Expert Opinion on Drug Metabolism & Toxicology
- Discipline: Pharmacology, toxicology
- Language: English

Publication details
- History: 2005-present
- Publisher: Taylor and Francis Group
- Frequency: Monthly
- Impact factor: 3.4 (2024)

Standard abbreviations
- ISO 4: Expert Opin. Drug Metab. Toxicol.

Indexing
- CODEN: EODMBQ
- ISSN: 1742-5255 (print) 1744-7607 (web)
- OCLC no.: 57377939

Links
- Journal homepage; Online access; Online archive;

= Expert Opinion on Drug Metabolism & Toxicology =

Expert Opinion on Drug Metabolism & Toxicology is a monthly peer-reviewed medical journal publishing review articles on ADME-Tox. It was established in 2005 and is published by Taylor and Francis. The editor-in-chief is Luis Valerio (Food and Drug Administration).
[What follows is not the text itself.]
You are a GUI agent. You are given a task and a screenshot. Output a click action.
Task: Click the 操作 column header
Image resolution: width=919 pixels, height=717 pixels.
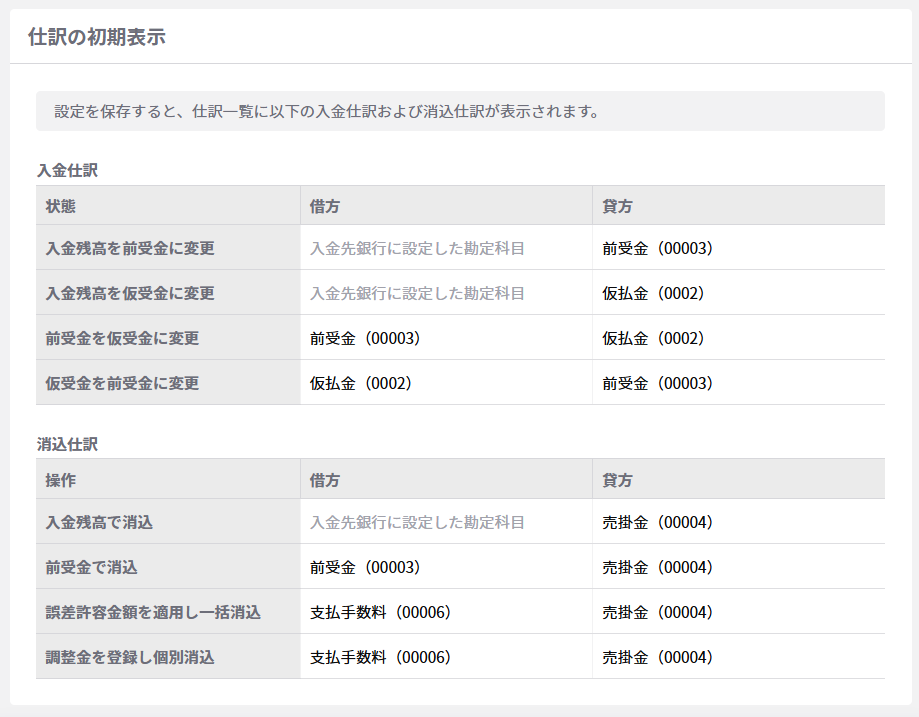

== Abstracting and indexing ==
The journal is abstracted and indexed in Index Medicus/MEDLINE/PubMed, Science Citation Index Expanded, Biochemistry & Biophysics Citation Index, and EMBASE/Excerpta Medica. According to the Journal Citation Reports, the journal has a 2014 impact factor of 2.831.